The poultry yard was divided by some planks
from another yard in which there was a
dung-hill, and on the dung-hill lay and grew
a large cucumber which was conscious of
being a hot-bed plant.
“One is born to that,” said the cucumber to
itself. “Not all can be born cucumbers;
there must be other things, too. The hens,
the ducks, and all the animals in the next
yard are creatures too. Now I have a great
opinion of the yard cock on the plank; he is
certainly of much more importance than the
weather-cock who is placed so high and can’t
even creak, much less crow. The latter has
neither hens nor chicks, and only thinks of
himself and perspires verdigris. No, the
yard cock is really a cock! His step is a
dance! His crowing is music, and wherever he
goes one knows what a trumpeter is like! If
he would only come in here! Even if he ate
me up stump, stalk, and all, and I had to
dissolve in his body, it would be a happy
death,” said the cucumber.
In the night there was a terrible storm. The
hens, chicks, and even the cock sought
shelter; the wind tore down the planks
between the two yards with a crash; the
tiles came tumbling down, but the
weather-cock sat firm.
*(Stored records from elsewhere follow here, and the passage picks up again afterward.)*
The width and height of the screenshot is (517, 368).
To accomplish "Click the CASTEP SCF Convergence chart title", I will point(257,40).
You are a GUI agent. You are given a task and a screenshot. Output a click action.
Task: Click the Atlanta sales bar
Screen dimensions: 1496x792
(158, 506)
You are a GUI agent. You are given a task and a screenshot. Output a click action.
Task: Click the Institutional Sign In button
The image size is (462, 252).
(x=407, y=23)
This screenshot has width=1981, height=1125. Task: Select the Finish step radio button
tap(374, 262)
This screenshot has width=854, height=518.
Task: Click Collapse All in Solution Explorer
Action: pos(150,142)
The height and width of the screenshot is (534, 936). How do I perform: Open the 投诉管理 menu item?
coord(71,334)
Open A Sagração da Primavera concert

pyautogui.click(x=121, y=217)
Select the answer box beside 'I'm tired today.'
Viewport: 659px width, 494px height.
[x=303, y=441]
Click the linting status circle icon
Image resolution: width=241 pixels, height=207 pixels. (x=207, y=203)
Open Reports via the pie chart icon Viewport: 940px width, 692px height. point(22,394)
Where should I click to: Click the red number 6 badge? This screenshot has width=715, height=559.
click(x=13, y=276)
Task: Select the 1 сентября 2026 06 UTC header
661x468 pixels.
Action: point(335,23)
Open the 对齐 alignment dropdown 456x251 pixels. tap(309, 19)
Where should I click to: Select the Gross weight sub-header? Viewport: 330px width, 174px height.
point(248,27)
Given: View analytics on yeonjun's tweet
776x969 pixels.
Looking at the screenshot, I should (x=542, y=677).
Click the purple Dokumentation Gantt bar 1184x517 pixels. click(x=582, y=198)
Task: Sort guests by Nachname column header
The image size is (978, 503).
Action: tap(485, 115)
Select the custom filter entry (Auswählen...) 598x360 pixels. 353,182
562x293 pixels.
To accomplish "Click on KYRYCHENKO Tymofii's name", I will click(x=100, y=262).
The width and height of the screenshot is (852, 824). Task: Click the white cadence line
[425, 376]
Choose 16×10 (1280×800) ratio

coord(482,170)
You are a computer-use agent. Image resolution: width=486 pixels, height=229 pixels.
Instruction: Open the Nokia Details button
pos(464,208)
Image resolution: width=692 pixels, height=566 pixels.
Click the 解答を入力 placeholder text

He did not even turn
round, for he could not; and yet he was
young and freshly cast, but prudent and
sedate. He had been born old, and did not at
all resemble the birds flying in the air—the
sparrows, and the swallows; no, he despised
them, these mean little piping birds, these
common whistlers. He admitted that the
pigeons, large and white and shining like
mother-o’-pearl, looked like a kind of
weather-cock; but they were fat and stupid,
and all their thoughts and endeavours were
directed to filling themselves with food,
and besides, they were tiresome things to
converse with. The birds of passage had also
paid the weather-cock a visit and told him
of foreign countries, of airy caravans and
robber stories that made one’s hair stand on
end. All this was new and interesting; that
is, for the first time, but afterwards, as
the weather-cock found out, they repeated
themselves and always told the same stories,
and that’s very tedious, and there was no
one with whom one could associate, for one
and all were stale and small-minded.
“The world is no good!” he said. “Everything
in it is so stupid.”
The weather-cock was puffed up, and that
quality would have made him interesting in
the eyes of the cucumber if it had known it,
but it had eyes only for the yard cock, who
was now in the yard with it.
The wind had blown the planks, but the storm
was over.
“What do you think of that crowing?” said
the yard cock to the hens and chickens. “It
was a little rough—it wanted elegance.”
And the hens and chickens came up on the
dung-hill, and the cock strutted about like
a lord.
“Garden plant!” he said to the cucumber, and
in that one word his deep learning showed
itself, and it forgot that he was pecking at
her and eating it up. “A happy death!”
The hens and the chickens came, for where
one runs the others run too; they clucked,
and chirped, and looked at the cock, and
were proud that he was of their kind.
“Cock-a-doodle-doo!” he crowed, “the
chickens will grow up into great hens at
once, if I cry it out in the poultry-yard of
the world!”
And hens and chicks clucked and chirped, and
the cock announced a great piece of news.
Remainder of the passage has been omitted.